◆ RAW RECORDS
▬▬▬

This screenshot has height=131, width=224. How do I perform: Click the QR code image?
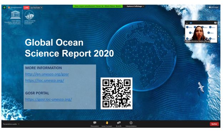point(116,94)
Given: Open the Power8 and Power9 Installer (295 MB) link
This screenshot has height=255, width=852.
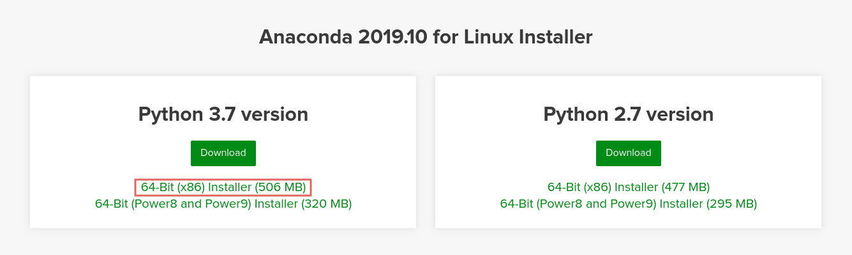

▬▬▬

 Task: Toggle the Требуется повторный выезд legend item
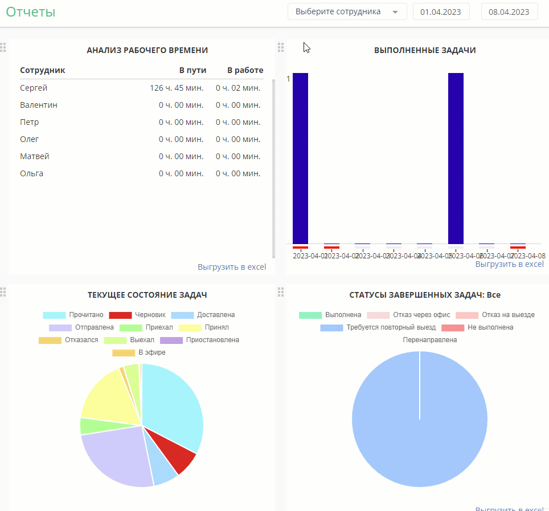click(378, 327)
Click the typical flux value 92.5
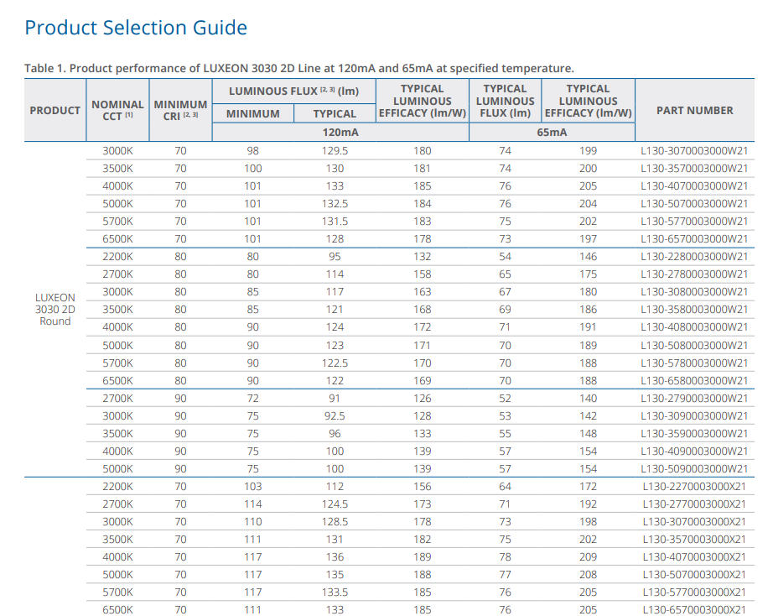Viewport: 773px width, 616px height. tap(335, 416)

▬▬▬

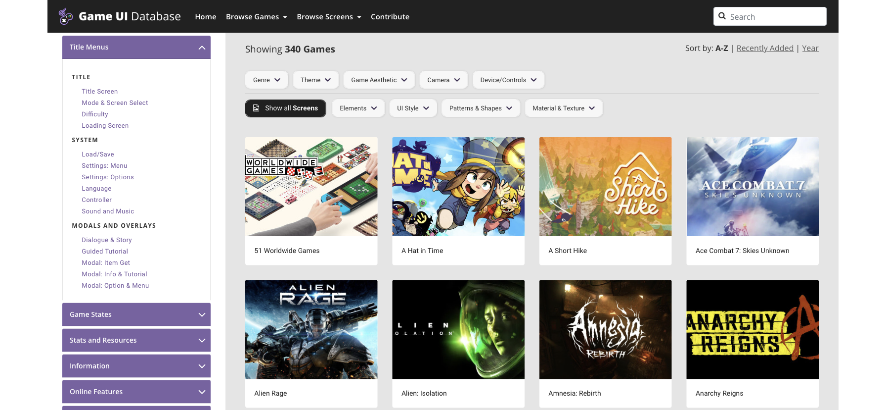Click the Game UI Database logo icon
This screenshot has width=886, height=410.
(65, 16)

▬▬▬

◆ WRITTEN TASK
State how many lines of the items contain the string "This". Reply with the number alone.

◆ WRITTEN ANSWER
3